Setiap 24 Maret diperingati sebagai Hari Bandung Lautan Api. Peristiwa ini menjadi pengingat atas keberanian rakyat Bandung yang rela membumihanguskan kotanya demi mempertahankan kemerdekaan Indonesia.

Kota Bandung bagian selatan dibakar pejuang sebagai strategi melawan penjajah. (Foto: Detik)
Bandung Lautan Api bukan sekadar tragedi sejarah. Peristiwa ini menjadi simbol pengorbanan, keberanian, dan semangat juang rakyat dalam melawan penjajah.
Peristiwa tersebut berawal setelah Indonesia merdeka pada 1945. Para pemuda di Bandung bergerak merebut senjata dari tentara Jepang pada September hingga Oktober 1945.
Situasi berubah ketika pasukan Sekutu datang pada Oktober 1945 dengan membonceng Belanda atau NICA. Kehadiran mereka menjadi ancaman karena berupaya menguasai kembali wilayah Indonesia.

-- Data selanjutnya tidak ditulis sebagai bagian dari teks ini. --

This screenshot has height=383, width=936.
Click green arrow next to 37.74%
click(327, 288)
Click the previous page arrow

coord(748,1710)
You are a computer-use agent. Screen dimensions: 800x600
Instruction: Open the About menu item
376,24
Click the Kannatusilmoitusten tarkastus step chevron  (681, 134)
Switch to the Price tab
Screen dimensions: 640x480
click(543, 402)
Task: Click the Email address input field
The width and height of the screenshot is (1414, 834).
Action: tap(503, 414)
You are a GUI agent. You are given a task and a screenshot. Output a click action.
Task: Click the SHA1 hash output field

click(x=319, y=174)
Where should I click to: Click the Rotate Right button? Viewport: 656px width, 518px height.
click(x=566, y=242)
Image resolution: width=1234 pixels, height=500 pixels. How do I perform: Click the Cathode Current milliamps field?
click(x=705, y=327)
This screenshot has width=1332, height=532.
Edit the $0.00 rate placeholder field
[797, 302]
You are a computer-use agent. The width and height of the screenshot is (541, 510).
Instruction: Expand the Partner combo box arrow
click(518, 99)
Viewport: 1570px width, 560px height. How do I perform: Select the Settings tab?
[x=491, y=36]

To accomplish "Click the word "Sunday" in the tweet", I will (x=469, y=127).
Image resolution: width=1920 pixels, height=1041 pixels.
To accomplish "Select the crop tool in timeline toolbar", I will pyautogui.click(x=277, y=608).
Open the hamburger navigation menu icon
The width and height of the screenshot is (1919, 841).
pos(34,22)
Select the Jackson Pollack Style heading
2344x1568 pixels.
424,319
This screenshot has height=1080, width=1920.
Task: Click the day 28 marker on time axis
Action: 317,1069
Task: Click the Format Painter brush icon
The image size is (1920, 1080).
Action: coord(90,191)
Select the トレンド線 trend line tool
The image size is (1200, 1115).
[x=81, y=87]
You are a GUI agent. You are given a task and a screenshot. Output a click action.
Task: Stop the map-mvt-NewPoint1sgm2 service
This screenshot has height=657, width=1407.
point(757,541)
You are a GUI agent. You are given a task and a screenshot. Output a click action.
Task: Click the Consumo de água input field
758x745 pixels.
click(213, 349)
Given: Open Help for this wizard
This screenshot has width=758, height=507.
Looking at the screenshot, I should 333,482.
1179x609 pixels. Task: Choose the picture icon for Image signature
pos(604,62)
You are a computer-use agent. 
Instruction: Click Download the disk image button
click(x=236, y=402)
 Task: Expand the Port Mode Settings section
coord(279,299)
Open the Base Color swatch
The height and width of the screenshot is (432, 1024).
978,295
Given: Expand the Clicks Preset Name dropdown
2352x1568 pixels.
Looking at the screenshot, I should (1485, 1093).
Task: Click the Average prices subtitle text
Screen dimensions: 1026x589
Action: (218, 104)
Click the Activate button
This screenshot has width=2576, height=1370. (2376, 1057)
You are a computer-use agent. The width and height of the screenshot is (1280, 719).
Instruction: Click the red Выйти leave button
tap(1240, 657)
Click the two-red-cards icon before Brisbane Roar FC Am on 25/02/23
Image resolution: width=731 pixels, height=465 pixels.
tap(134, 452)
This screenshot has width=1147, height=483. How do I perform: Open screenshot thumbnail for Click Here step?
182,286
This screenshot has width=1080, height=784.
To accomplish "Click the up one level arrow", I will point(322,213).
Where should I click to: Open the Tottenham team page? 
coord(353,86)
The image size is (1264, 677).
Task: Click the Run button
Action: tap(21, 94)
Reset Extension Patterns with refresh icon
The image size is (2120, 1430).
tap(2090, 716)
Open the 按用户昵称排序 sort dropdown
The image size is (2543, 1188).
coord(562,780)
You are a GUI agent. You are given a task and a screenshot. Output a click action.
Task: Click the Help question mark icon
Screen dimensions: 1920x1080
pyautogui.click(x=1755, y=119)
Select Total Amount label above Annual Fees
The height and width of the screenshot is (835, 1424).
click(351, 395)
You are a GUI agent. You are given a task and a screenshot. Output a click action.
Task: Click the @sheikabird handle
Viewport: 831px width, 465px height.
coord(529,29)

Ketegangan meningkat setelah Sekutu mengeluarkan ultimatum agar warga Bandung Utara mengosongkan wilayah dan pindah ke selatan rel kereta api sebelum 29 November 1945.
Sepanjang akhir 1945 hingga awal 1946, pertempuran antara rakyat Indonesia dan pasukan Sekutu terus terjadi. Situasi memanas ketika Sekutu kembali mengeluarkan ultimatum agar warga meninggalkan kota dalam radius 11 kilometer.
Pemerintah Indonesia bersama pimpinan militer kemudian mengambil keputusan besar. A.H. Nasution yang saat itu menjabat Komandan Divisi III TRI memerintahkan pengosongan Bandung Selatan.
Pada malam 23 Maret 1946, sekitar 200.000 warga Bandung meninggalkan kota. Sebelum pergi, mereka membakar rumah dan bangunan penting agar tidak dimanfaatkan musuh.
Keesokan harinya, 24 Maret 1946, Bandung Selatan berubah menjadi lautan api. Peristiwa ini kemudian dikenang sebagai salah satu aksi heroik dalam sejarah perjuangan Indonesia.
Bandung Lautan Api juga tidak lepas dari tokoh seperti Mohammad Toha, Mohammad Ramdan, A.H. Nasution, dan para pejuang lain yang berperan dalam mempertahankan kemerdekaan.